Material provided:
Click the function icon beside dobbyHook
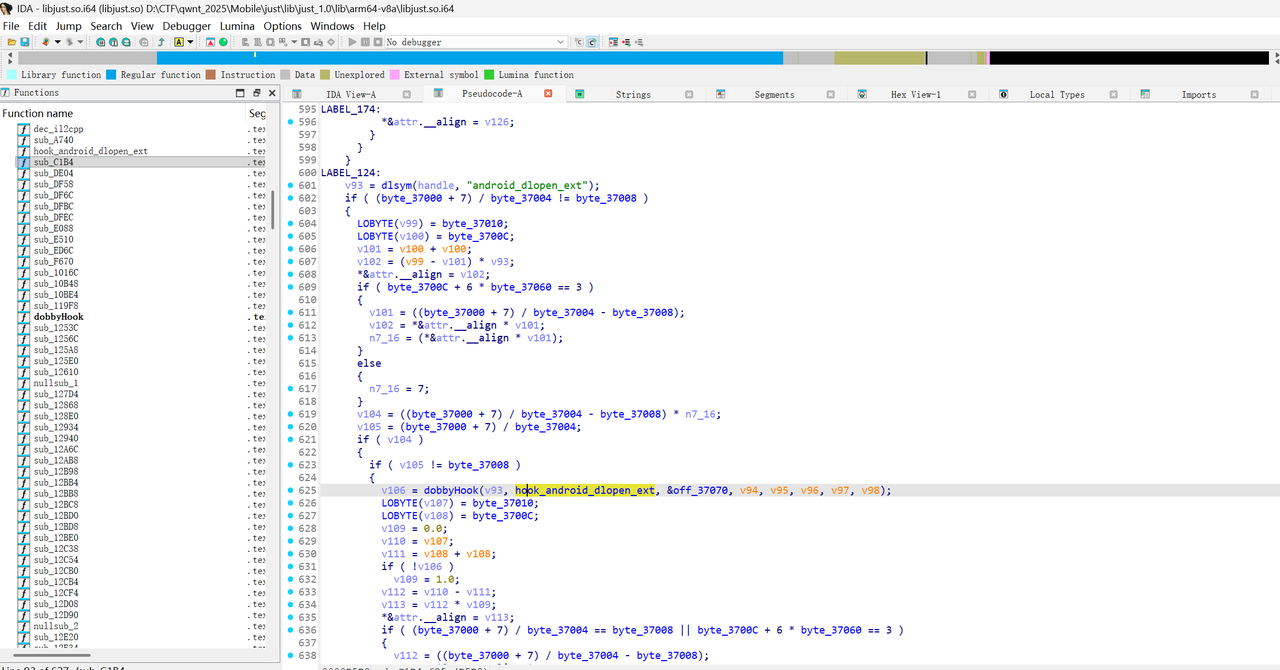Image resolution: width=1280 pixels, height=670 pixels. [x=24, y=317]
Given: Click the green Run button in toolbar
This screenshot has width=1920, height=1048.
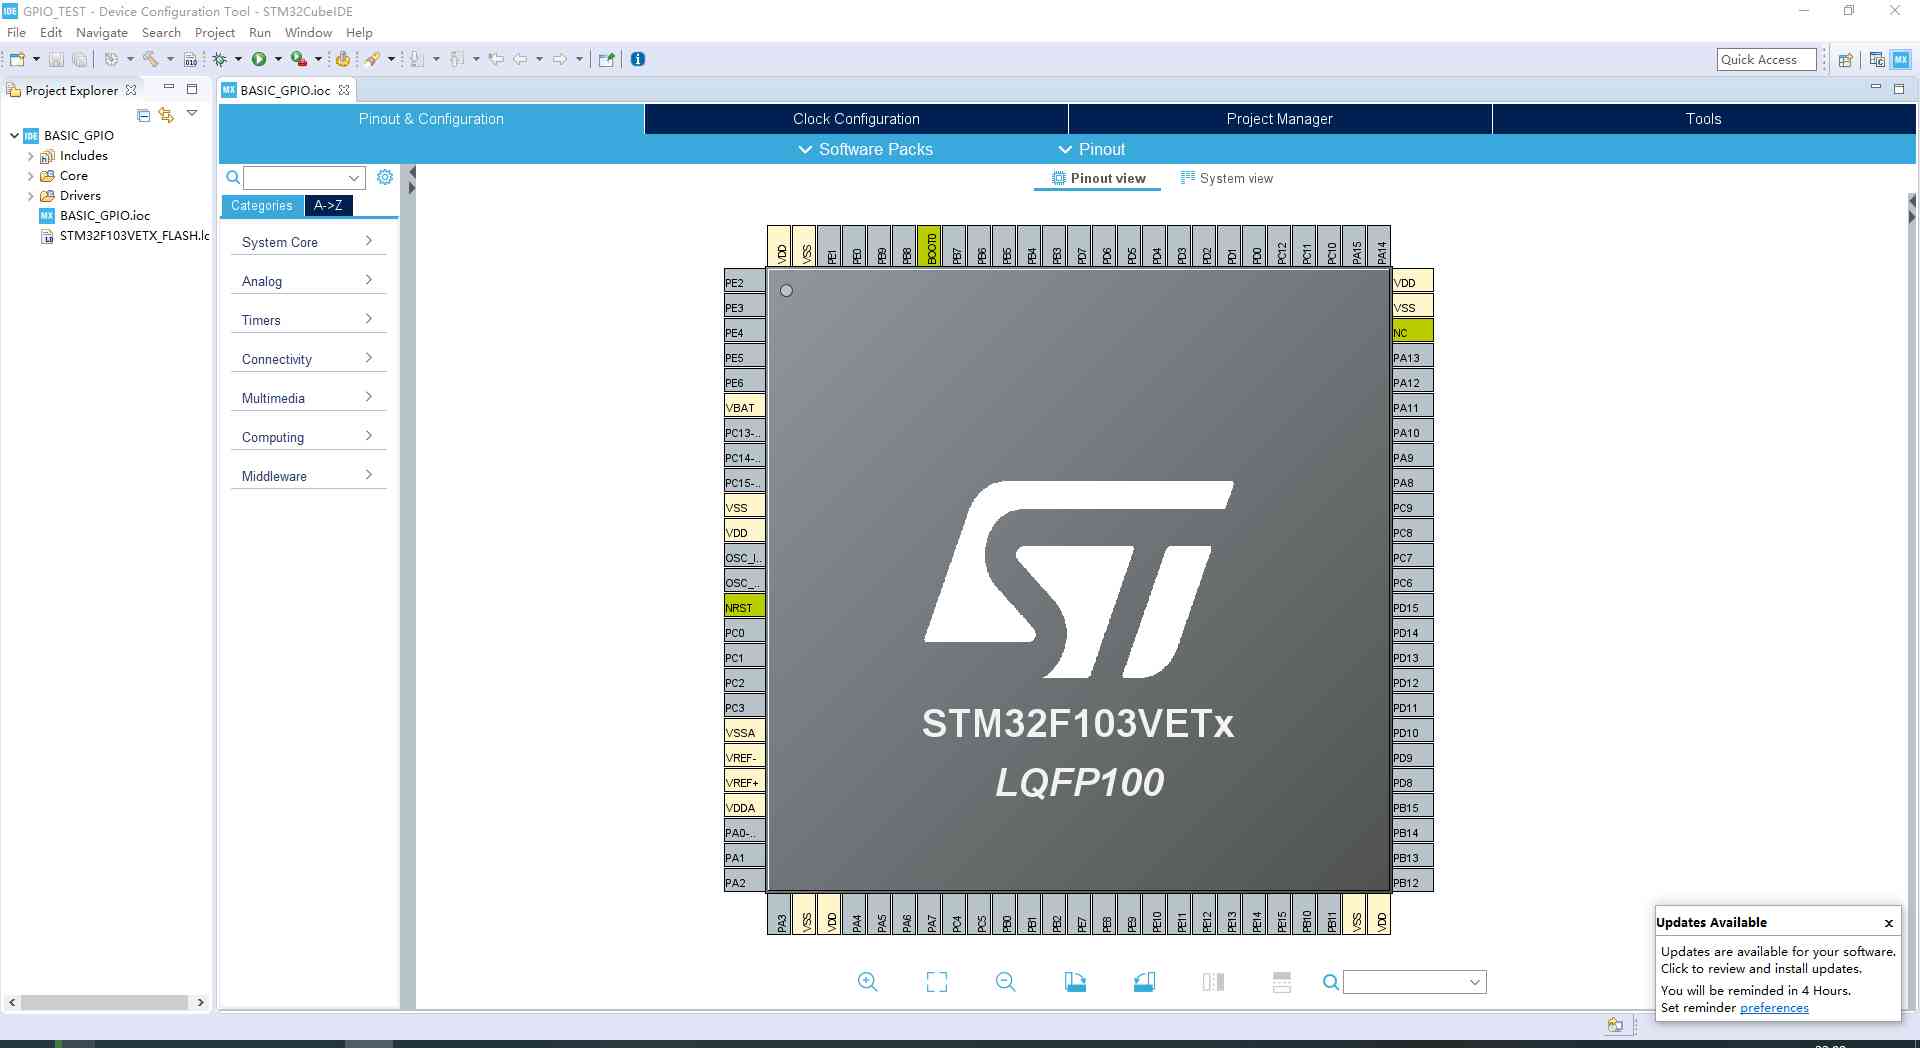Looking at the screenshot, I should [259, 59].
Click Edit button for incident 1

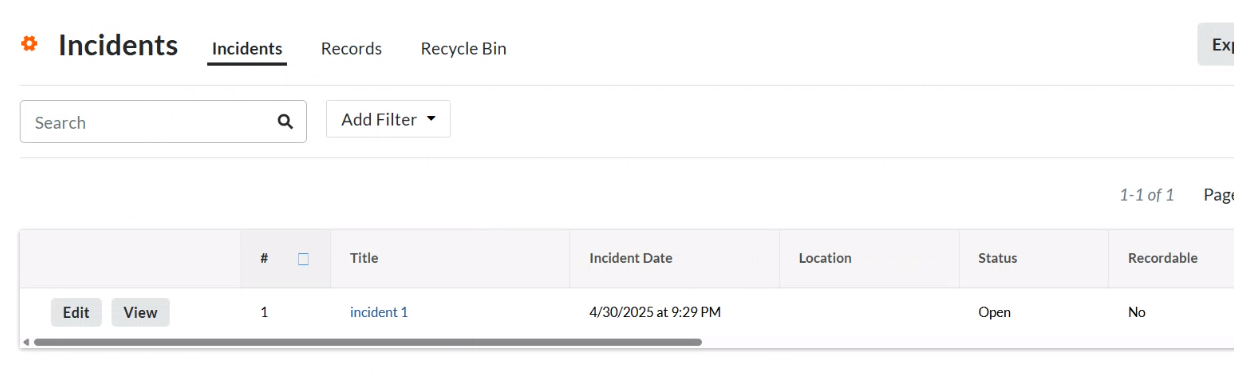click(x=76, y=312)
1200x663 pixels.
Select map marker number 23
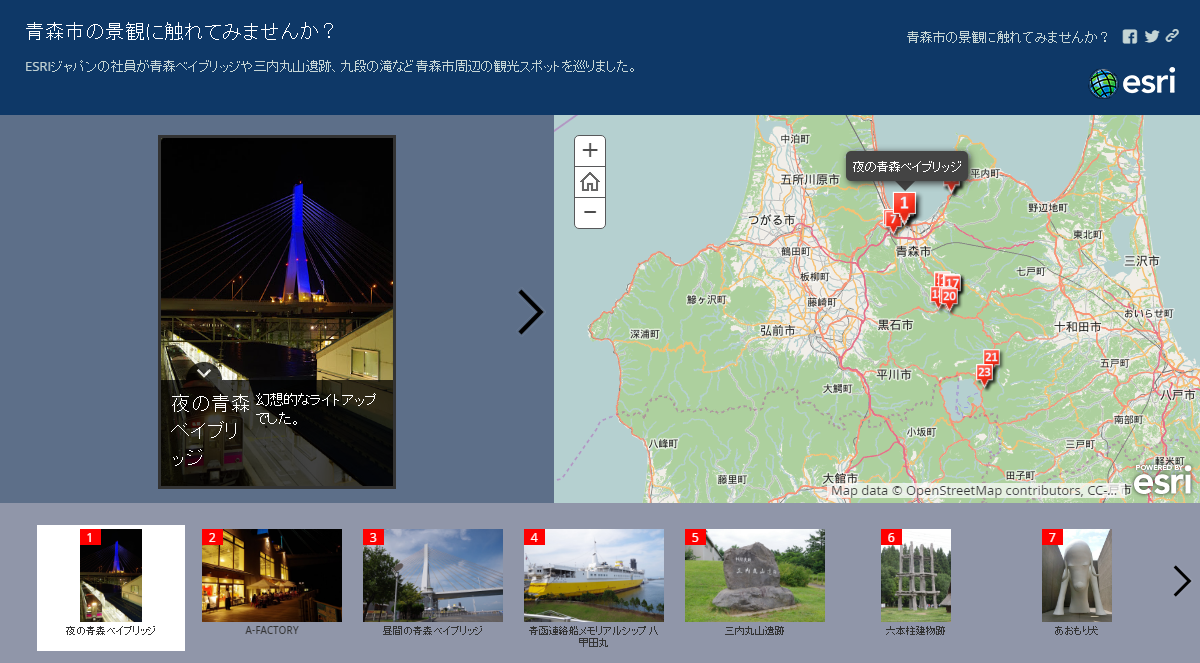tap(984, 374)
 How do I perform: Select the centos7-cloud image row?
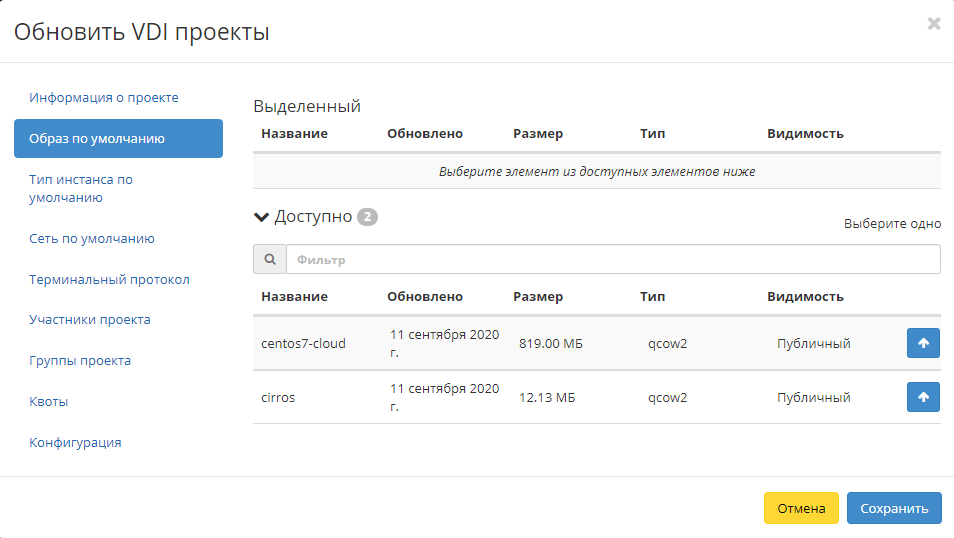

How to complete this task: Write out all of the records above. Keep them exact and leave out the pictures.

Completed exercise:
Click the function icon beside dobbyHook
Image resolution: width=1280 pixels, height=670 pixels. [x=24, y=317]
Given: Click the green Run button in toolbar
This screenshot has width=1920, height=1048.
Looking at the screenshot, I should [259, 59].
Click Edit button for incident 1

click(x=76, y=312)
1200x663 pixels.
Select map marker number 23
tap(984, 374)
 How do I perform: Select the centos7-cloud image row?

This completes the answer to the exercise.